BCE’s present dividend payout ratio goal is an inexpensive 40%–55% of free money movement.
What development drivers help the BCE inventory dividend?
BCE’s capacity to fund even its lowered dividend is dependent upon executing its development technique throughout 4 priorities.
- First, the corporate is banking on improved buyer retention. Postpaid wi-fi churn improved for the third consecutive quarter in This autumn, dropping 17 foundation factors year-over-year to 1.5%.
- Second, BCE continues to develop its fibre footprint. It added roughly 200,000 web new fibre subscribers in 2025, together with U.S. operations by its Ziply Fiber acquisition. Fibre generates increased margins than legacy copper companies.

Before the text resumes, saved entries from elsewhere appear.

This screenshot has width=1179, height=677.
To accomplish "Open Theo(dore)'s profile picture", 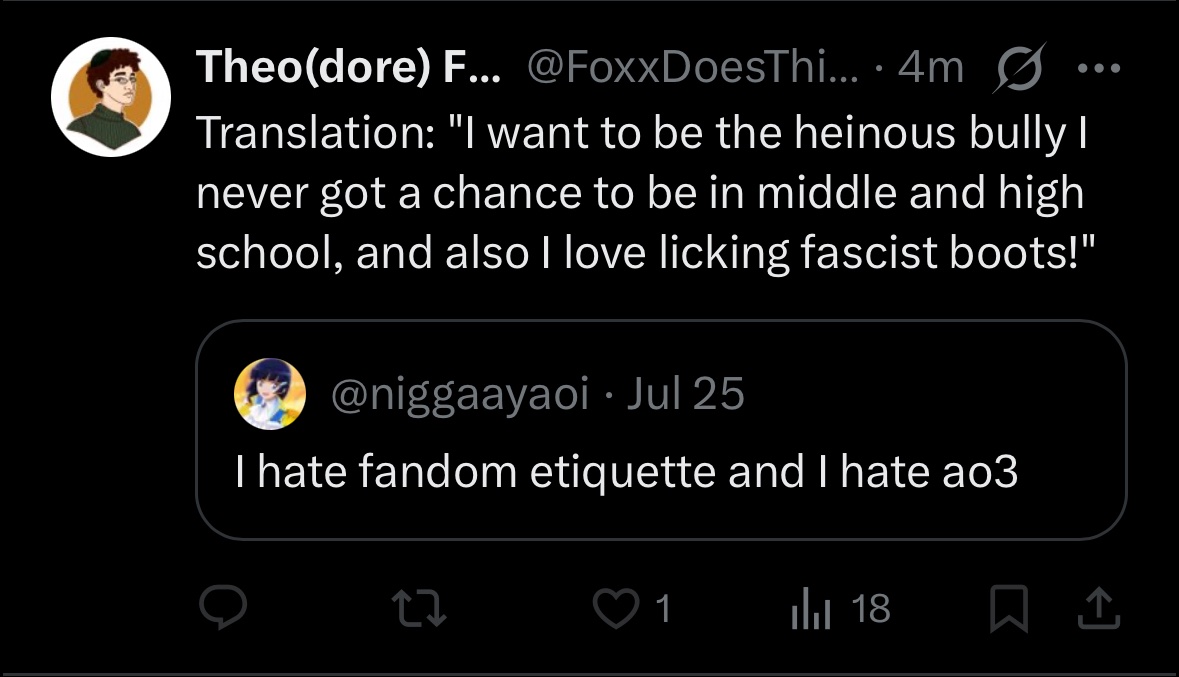I will click(x=111, y=97).
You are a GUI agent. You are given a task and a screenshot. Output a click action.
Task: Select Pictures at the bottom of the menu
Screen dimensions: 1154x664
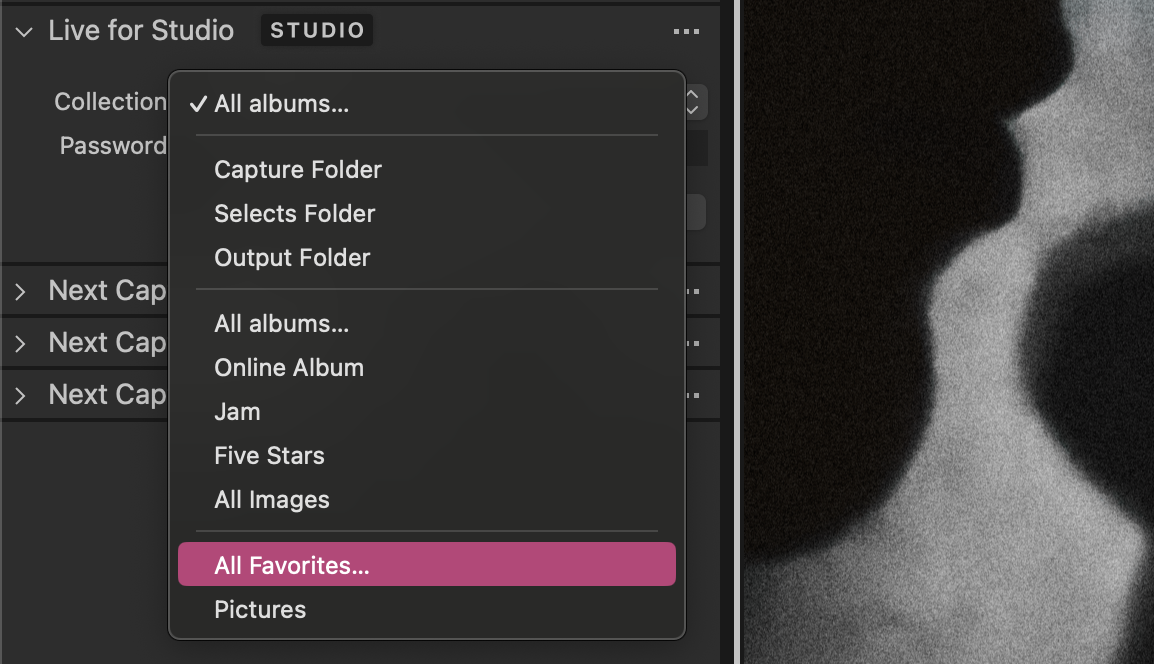click(x=260, y=609)
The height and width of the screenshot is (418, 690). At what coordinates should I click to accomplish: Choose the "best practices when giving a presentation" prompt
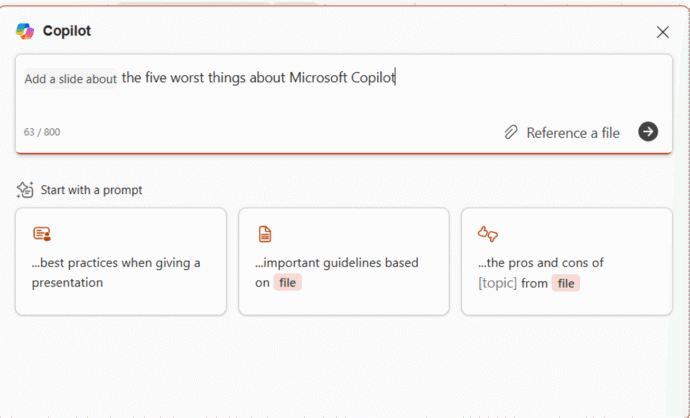click(116, 272)
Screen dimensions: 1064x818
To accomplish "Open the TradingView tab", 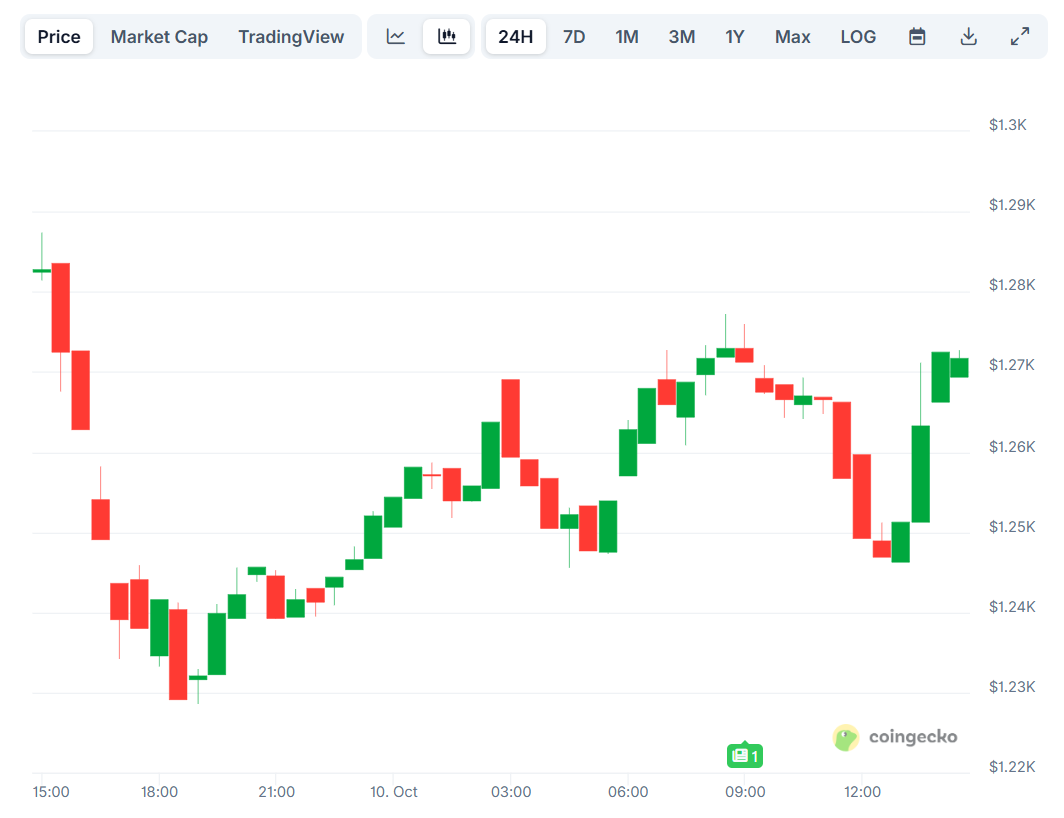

- Third, BCE is constructing what it calls AI-powered enterprise options. The corporate launched three new companies, Ateko, Bell Cyber, and Bell AI Material, which collectively grew by roughly 60% yr over yr to roughly $700 million in income.
- Fourth, digital media continues shifting towards higher-margin streaming. Crave added multiple million subscribers in 2025, ending the yr with 4.6 million subscribers.
BCE additionally outlined plans to cut back its web debt leverage ratio to three.5 occasions by the top of 2027, down from roughly 3.8 occasions at present. Decrease debt reduces curiosity expense, liberating up extra cash for dividends.
Can traders belief the brand new dividend degree?
BCE expects to distribute roughly $5 billion in dividends to frequent shareholders over the subsequent three years. That quantities to roughly $1.7 billion yearly, which aligns with the present $1.75 per share price given BCE’s excellent share depend.
For earnings traders, BCE now presents a extra modest however probably extra sustainable yield. The 5% dividend may not excite yield-chasers, however it beats watching one other minimize if free money movement disappoints.